**Task data**.
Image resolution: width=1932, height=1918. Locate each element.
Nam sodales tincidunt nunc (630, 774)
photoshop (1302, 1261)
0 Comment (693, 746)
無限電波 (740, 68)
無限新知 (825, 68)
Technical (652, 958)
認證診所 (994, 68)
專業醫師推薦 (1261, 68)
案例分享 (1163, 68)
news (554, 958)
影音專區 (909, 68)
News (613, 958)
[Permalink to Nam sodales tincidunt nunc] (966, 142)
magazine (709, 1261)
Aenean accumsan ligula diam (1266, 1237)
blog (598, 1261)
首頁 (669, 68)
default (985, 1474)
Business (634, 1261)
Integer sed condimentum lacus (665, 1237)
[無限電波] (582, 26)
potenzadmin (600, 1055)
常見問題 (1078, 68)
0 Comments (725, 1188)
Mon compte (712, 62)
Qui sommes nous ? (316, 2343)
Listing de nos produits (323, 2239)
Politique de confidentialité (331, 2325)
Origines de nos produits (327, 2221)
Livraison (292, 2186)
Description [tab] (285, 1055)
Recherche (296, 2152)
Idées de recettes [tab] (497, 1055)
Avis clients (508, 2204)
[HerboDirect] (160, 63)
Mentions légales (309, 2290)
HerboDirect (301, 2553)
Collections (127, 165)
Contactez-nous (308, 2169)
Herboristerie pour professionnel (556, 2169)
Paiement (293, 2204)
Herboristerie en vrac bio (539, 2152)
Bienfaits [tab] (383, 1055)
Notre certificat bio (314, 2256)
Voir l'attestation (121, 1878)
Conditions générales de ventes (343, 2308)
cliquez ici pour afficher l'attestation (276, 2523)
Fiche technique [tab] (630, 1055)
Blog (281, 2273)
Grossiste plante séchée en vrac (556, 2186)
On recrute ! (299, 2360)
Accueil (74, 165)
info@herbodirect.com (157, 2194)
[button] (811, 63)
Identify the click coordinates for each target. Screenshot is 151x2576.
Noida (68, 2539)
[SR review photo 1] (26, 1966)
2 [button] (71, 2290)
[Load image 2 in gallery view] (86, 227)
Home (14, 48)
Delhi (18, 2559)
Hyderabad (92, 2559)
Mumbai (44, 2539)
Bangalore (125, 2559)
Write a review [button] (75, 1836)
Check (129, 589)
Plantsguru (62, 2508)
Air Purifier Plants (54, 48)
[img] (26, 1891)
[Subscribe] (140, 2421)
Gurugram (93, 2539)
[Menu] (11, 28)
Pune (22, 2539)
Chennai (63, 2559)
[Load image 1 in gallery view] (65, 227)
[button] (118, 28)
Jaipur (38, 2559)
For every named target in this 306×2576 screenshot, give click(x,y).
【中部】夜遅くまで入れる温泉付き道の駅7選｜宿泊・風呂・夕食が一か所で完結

**What this task involves**.
Which lines of the records above contain the word "target"? Copy each of them.

**Reply**.
Identify the click coordinates for each target. Screenshot is 151x2576.
For every named target in this 306×2576 screenshot, give click(x,y).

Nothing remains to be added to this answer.